*Prompt*:
Transcribe exactly the line containing "Task: Click phone number link dated 07/13" and every line after it, through the end of the records below.

*Listed records*:
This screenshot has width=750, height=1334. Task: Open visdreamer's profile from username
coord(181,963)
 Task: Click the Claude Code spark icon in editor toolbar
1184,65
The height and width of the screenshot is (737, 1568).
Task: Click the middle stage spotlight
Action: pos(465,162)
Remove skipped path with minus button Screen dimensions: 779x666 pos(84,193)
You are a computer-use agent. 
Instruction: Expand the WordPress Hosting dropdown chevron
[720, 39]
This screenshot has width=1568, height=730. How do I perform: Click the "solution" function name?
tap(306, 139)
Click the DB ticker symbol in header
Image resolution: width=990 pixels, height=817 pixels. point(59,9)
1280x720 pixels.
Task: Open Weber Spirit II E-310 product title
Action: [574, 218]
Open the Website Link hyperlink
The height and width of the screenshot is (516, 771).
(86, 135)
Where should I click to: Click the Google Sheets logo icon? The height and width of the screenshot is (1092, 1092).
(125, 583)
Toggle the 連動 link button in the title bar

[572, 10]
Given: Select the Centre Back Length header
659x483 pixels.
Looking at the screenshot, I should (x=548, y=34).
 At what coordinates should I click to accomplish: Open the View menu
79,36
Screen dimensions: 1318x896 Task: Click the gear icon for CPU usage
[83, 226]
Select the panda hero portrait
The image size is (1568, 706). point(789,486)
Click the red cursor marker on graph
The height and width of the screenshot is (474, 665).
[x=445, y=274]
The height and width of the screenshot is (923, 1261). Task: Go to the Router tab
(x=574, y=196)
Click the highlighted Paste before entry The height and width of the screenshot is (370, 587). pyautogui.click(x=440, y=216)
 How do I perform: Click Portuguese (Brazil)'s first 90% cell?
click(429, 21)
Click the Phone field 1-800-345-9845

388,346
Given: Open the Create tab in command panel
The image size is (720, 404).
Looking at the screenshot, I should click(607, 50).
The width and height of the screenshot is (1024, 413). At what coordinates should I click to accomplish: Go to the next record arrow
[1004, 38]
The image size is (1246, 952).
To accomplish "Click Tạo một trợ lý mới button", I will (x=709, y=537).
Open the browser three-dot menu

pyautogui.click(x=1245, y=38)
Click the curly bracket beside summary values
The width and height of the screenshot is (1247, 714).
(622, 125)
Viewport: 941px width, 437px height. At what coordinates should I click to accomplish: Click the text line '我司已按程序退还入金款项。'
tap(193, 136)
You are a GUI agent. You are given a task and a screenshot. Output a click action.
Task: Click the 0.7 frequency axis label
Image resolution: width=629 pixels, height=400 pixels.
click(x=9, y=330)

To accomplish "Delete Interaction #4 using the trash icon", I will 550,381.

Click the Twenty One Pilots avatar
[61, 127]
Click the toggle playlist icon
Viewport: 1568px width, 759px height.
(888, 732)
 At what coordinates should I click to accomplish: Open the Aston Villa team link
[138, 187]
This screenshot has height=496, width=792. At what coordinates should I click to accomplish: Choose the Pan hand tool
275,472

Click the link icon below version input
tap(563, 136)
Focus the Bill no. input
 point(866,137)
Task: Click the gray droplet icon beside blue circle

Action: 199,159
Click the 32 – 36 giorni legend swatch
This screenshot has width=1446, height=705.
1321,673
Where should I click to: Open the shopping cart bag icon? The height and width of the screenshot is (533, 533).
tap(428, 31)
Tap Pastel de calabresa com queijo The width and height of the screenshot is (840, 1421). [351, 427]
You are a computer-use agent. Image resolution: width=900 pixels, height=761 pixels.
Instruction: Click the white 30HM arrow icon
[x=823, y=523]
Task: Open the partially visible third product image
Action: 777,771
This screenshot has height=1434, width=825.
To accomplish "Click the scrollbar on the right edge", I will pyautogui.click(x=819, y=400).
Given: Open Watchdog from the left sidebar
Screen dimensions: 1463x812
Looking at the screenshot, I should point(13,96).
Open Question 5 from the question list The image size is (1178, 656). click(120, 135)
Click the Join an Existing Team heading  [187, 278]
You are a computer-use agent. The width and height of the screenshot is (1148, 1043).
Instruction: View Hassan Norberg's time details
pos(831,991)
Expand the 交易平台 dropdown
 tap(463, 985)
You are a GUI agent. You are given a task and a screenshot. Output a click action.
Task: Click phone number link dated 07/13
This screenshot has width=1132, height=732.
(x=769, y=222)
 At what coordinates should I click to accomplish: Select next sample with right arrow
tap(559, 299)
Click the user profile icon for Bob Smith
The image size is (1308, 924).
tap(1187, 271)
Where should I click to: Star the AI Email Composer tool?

*Response to this task*:
Task: Click phone number link dated 07/13
This screenshot has width=1132, height=732.
(x=769, y=222)
 At what coordinates should I click to accomplish: Select next sample with right arrow
tap(559, 299)
Click the user profile icon for Bob Smith
The image size is (1308, 924).
tap(1187, 271)
Where should I click to: Star the AI Email Composer tool?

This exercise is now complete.